_Task details:_
Please copy the material word for word, from its first line up to and including the line with "click(x=368, y=43)".

(Data items)
===
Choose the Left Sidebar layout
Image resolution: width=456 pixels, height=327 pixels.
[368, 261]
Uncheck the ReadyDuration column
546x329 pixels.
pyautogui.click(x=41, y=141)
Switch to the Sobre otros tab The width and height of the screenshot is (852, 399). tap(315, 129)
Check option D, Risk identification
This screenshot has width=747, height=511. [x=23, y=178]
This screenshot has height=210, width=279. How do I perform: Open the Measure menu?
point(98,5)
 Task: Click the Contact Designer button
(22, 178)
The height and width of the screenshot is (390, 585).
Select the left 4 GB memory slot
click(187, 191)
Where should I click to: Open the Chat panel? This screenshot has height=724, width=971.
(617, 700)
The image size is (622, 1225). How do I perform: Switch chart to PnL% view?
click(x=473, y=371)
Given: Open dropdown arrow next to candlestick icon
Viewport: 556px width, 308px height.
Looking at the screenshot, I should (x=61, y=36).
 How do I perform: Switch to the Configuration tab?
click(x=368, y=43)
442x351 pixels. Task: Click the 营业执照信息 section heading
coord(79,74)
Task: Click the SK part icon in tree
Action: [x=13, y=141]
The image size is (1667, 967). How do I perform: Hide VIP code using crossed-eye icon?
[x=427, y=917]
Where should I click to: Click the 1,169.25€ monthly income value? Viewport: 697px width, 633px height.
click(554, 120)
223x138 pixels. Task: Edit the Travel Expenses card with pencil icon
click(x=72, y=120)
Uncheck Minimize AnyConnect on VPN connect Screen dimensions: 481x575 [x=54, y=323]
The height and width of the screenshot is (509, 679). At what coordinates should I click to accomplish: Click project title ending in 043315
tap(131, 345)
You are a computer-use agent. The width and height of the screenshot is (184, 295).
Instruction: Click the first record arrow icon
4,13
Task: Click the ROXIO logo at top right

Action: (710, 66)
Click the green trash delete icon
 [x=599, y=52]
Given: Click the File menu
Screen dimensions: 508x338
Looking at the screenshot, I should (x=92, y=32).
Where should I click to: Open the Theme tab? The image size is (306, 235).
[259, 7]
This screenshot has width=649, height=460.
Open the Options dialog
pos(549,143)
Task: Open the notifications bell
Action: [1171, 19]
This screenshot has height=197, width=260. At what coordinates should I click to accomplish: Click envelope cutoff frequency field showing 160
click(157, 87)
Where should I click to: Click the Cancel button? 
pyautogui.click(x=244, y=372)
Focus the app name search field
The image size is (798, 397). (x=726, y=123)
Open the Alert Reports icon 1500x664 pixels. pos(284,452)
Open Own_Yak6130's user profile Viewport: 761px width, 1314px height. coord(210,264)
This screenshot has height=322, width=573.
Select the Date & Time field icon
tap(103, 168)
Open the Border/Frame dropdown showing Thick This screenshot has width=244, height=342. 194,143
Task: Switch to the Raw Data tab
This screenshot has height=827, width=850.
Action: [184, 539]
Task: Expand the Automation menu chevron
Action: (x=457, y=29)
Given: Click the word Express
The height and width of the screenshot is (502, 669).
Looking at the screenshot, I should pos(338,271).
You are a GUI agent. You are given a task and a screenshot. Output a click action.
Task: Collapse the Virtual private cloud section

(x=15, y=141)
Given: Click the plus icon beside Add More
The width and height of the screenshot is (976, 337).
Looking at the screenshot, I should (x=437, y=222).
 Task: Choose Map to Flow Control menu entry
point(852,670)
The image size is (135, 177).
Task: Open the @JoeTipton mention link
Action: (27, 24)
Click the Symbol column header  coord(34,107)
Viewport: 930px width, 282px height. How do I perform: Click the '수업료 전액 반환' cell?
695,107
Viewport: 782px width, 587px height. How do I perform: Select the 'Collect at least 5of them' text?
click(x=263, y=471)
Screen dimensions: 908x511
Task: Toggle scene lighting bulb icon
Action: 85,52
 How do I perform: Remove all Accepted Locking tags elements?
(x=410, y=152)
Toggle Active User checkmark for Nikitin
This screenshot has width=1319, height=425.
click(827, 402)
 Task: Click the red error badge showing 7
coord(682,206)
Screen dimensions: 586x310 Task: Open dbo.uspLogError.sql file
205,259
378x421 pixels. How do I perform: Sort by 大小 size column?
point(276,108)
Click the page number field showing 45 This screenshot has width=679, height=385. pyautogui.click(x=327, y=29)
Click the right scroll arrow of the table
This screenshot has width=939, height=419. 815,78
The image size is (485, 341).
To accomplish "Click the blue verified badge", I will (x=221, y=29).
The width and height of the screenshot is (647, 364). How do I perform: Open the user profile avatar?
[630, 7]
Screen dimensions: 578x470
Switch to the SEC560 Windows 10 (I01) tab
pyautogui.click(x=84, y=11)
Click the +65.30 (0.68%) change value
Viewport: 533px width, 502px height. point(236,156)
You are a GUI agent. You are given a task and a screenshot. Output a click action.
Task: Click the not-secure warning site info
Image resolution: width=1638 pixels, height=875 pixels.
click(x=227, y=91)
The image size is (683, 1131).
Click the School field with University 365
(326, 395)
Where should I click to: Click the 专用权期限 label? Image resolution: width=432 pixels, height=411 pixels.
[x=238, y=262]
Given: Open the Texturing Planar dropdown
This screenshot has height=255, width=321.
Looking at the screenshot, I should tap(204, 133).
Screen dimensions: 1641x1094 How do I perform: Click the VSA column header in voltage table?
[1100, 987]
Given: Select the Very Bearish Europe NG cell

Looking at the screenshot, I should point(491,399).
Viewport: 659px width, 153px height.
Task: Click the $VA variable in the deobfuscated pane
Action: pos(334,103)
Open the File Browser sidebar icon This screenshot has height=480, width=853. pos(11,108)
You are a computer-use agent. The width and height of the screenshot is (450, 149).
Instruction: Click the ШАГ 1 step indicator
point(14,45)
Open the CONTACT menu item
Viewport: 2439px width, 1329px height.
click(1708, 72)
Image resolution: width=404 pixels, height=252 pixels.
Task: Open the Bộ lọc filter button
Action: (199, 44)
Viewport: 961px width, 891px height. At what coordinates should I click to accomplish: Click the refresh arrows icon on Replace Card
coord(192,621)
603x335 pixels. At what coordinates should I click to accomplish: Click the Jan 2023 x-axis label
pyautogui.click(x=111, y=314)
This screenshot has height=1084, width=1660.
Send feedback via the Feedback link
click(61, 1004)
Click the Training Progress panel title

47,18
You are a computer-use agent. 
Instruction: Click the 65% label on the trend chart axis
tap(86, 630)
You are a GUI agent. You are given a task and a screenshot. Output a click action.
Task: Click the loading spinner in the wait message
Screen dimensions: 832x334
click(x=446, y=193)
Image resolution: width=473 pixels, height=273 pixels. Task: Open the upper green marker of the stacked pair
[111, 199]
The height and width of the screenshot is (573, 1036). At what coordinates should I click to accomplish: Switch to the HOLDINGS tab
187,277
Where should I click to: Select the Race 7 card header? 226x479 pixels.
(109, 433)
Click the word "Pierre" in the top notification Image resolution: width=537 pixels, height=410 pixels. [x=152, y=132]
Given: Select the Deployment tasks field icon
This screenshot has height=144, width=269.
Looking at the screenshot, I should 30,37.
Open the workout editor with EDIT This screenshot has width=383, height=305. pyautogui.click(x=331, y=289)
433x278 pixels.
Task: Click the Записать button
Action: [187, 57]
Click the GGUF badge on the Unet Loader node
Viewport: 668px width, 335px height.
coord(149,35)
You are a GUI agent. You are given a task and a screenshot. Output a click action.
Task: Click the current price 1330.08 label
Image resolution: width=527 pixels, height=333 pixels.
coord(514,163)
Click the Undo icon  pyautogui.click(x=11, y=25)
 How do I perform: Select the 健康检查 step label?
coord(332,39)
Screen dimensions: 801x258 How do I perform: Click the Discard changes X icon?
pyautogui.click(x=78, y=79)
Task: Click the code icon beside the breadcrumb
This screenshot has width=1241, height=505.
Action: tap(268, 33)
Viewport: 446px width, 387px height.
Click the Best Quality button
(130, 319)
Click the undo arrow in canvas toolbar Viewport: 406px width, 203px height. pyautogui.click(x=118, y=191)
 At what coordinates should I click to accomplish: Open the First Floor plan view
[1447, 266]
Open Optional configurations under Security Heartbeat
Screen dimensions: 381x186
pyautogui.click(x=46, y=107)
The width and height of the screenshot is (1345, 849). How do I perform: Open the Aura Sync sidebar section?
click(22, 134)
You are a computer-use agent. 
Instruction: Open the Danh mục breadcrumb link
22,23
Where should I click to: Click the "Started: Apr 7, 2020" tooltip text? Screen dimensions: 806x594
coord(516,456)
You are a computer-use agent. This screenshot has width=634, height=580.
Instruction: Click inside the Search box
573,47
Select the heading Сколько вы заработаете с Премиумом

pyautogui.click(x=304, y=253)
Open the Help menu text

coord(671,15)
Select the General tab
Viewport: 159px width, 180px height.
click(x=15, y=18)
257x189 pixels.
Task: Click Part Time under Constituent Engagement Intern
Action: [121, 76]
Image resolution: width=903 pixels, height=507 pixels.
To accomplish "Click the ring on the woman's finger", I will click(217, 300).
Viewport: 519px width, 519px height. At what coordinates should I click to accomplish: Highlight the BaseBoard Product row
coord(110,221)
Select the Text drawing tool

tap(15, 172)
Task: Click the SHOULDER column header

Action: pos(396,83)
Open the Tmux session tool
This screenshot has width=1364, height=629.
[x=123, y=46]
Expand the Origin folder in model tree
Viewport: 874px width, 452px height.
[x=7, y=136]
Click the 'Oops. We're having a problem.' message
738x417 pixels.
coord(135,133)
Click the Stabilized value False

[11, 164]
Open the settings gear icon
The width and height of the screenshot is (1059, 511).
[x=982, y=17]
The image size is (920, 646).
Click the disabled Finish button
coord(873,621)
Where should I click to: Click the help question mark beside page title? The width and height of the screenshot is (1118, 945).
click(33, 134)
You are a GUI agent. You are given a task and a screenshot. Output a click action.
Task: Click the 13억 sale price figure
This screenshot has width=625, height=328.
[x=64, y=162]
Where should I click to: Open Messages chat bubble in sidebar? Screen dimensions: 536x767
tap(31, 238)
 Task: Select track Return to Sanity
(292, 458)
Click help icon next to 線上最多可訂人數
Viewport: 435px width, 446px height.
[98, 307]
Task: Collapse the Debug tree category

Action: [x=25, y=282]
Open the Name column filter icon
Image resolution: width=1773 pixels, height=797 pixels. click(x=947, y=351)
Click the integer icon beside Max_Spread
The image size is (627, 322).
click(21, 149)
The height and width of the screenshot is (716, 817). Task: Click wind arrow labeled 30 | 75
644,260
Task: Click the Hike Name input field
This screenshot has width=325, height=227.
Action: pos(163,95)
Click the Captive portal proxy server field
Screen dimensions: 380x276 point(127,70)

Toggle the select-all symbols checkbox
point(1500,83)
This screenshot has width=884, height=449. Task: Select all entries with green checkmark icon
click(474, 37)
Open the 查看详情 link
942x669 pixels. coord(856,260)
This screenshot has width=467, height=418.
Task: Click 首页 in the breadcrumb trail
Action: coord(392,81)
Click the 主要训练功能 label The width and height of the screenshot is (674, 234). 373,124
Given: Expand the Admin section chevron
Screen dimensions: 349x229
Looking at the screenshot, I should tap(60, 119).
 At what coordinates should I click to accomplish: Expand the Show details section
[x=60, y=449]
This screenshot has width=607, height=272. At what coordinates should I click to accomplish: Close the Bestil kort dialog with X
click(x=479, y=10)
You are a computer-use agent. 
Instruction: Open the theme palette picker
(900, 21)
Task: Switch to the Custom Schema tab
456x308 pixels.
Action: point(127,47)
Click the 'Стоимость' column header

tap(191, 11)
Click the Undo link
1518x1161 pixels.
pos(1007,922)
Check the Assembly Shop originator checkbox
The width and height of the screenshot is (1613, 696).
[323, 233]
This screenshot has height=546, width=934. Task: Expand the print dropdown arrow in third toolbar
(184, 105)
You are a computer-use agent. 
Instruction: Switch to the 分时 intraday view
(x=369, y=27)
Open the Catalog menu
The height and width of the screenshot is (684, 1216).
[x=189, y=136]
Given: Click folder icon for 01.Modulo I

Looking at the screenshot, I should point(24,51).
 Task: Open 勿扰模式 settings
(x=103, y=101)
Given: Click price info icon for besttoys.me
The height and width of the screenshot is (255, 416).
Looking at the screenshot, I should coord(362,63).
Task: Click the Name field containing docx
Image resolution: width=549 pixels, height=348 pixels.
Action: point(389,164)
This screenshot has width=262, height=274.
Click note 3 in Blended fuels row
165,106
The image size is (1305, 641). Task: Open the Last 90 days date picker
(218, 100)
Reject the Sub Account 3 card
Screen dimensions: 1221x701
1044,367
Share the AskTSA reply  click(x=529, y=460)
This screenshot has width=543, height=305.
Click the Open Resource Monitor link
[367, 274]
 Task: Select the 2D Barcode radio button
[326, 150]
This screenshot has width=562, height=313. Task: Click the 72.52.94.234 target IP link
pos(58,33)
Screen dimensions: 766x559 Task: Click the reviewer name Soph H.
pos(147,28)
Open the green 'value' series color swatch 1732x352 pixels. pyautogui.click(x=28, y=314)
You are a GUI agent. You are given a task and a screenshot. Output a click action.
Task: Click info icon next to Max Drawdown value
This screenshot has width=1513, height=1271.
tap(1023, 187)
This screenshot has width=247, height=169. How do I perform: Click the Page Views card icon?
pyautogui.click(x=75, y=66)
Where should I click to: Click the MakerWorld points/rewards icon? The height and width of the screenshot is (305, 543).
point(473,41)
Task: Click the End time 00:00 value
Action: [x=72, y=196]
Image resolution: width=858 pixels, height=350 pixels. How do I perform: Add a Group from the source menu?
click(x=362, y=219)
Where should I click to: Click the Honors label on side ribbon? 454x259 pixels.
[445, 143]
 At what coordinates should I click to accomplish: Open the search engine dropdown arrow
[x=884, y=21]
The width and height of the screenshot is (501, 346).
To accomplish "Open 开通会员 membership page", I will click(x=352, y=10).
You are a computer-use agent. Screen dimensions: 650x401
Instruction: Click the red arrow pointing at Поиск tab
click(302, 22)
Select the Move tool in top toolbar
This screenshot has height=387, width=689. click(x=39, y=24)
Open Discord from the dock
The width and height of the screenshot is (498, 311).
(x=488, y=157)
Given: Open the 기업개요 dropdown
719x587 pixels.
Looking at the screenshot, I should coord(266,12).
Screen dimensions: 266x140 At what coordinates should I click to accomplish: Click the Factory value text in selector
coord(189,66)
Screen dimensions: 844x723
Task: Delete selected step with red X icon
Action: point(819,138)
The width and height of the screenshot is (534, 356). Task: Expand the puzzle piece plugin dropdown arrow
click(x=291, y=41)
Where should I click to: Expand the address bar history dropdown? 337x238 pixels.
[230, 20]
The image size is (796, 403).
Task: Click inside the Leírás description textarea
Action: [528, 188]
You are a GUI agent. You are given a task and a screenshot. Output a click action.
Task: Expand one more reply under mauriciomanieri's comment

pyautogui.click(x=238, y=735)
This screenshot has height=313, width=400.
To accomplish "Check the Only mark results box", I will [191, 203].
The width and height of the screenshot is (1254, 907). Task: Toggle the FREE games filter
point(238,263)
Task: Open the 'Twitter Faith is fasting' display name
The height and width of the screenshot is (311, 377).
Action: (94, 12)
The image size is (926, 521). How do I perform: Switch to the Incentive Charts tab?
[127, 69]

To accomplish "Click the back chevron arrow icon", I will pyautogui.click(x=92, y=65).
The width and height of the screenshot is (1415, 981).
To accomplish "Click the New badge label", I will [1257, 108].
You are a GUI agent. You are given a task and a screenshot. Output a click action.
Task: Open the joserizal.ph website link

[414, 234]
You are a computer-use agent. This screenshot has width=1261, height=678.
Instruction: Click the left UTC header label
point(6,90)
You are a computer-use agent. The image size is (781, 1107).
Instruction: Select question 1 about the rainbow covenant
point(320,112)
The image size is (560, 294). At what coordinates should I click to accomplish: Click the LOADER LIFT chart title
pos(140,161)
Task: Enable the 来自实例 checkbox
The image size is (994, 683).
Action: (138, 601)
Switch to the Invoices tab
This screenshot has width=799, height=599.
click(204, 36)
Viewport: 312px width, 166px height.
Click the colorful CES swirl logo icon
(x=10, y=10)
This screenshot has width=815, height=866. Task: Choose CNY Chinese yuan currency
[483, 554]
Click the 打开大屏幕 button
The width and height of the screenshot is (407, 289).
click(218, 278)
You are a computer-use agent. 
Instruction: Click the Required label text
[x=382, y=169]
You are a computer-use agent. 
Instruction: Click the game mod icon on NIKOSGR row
===
_Worked answer:_
Choose the Left Sidebar layout
Image resolution: width=456 pixels, height=327 pixels.
[368, 261]
Uncheck the ReadyDuration column
546x329 pixels.
pyautogui.click(x=41, y=141)
Switch to the Sobre otros tab The width and height of the screenshot is (852, 399). tap(315, 129)
Check option D, Risk identification
This screenshot has width=747, height=511. [x=23, y=178]
This screenshot has height=210, width=279. How do I perform: Open the Measure menu?
point(98,5)
 Task: Click the Contact Designer button
(22, 178)
The height and width of the screenshot is (390, 585).
Select the left 4 GB memory slot
click(187, 191)
Where should I click to: Open the Chat panel? This screenshot has height=724, width=971.
(617, 700)
The image size is (622, 1225). How do I perform: Switch chart to PnL% view?
click(x=473, y=371)
Given: Open dropdown arrow next to candlestick icon
Viewport: 556px width, 308px height.
Looking at the screenshot, I should (x=61, y=36).
 How do I perform: Switch to the Configuration tab?
click(x=368, y=43)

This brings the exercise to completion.